• müdahale denilmesi tamamen "gelenekten" olan olaylardır. köylerine termik santral yapılmasına karşı çıkan köylülere, 3 otobüs polis ve jandarmanın, yanlarında panzerlerle "girişmesi"dir. bu girişme sırasında kimyasal gaz kullanılmış, köylülerin bu kadar zulme rağmen savunmaya çalıştığı ormanlarda bu bombalar yüzünden yangın çıkartılmıştır. yılmayan köylülerin direnişini kırmak için ateş açılmış (havaya) ve 25 köylü yaralanmıştır, 4 tanesinin durumu ağır.

    peki neyi canla başla savunmakta bu kolluk güçleri? anadolu holding'in yapacağı santrali. aferin anadolu grubu!!

    http://www.yesilgazete.org/…l-karsitlarina-saldiri/

    http://www.yesilgazete.org/…iddeti-25-koylu-yarali/
  • yarın, belki yarından da yakın "hmmss provokatörler vardı orada hmmsss ondan oldu hmss istihdam zaten termik zararsız hmss" gibi saçma sapan cümleler kurmaya çalışacak siyasetçi ve devlet "adamlar"ının yeniden peydahlanmasına neden olacak zulümdür.
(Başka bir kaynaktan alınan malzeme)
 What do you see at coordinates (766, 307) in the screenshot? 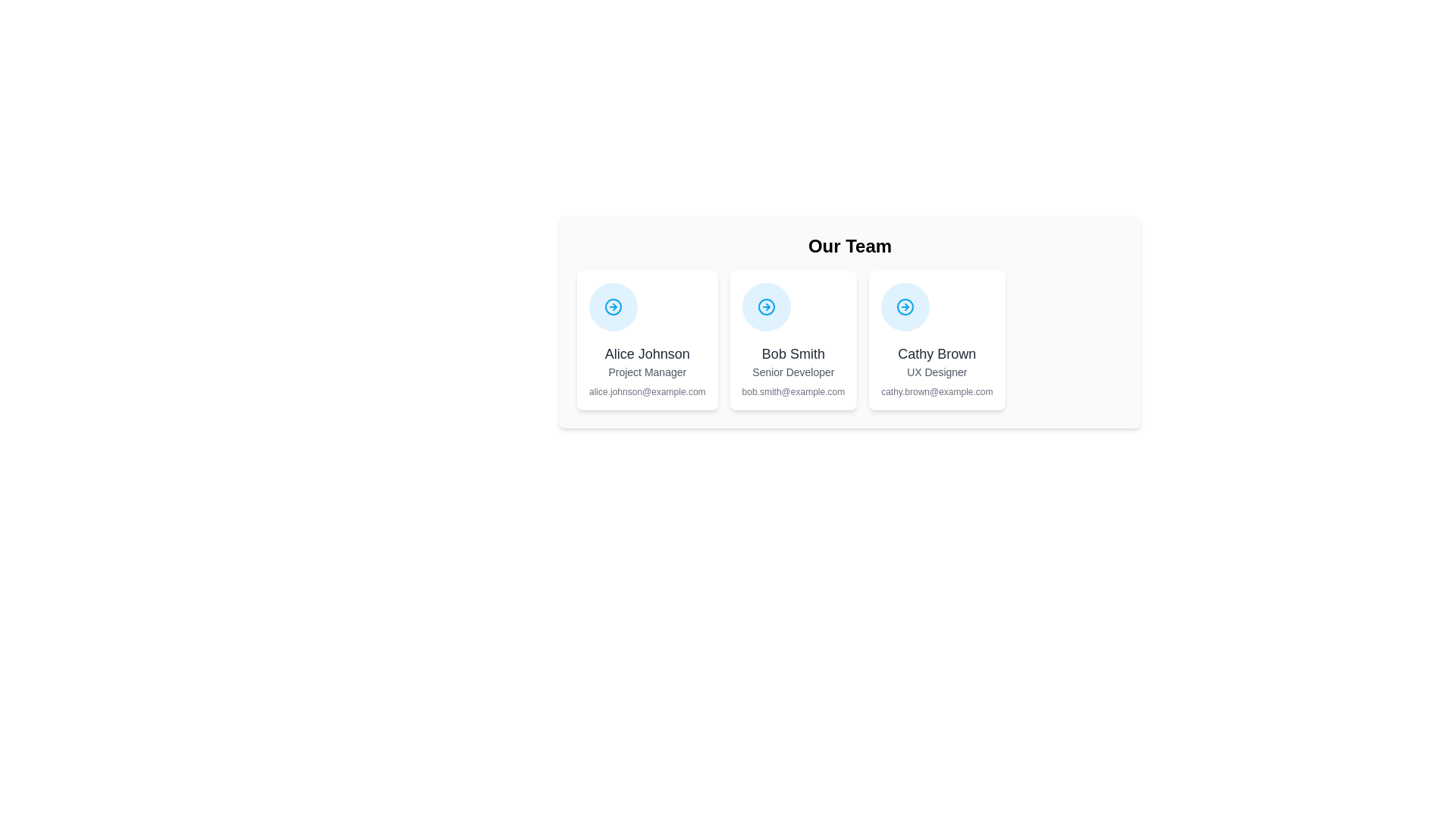
I see `the circular component located centrally in the 'Circle-Arrow-Right' icon for Bob Smith within the second card of the 'Our Team' section` at bounding box center [766, 307].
    sen git her yerde "zulme susmayız, zalim bizi bulur karşısında" diye külhanbeylik yap, sonra tarlasından-dükkanından çıkıp "termik santral istemiyoruz" diye gelen teyzeme, amcama, dostuma giriş panzerlerle. teyzem amcam dostum ağaç dibinden bulduğu ince incir dalıyla asfalta vurup tempo tutabilirken anca, sen 15 bar basınçlı sular püskürt kafalarına. pazardan aldıkları temiz penyelerle, cebine birer paket sigara sokuşturulmuş gömleklerle, analarından kalma basmalarla, ilaç firmasından eşantiyon şapkalarla kuşanmışlara çelik ve duygusuz robokoplarınla saldır; son model fiber-karbon coplarını vur kafalarına kafalarına.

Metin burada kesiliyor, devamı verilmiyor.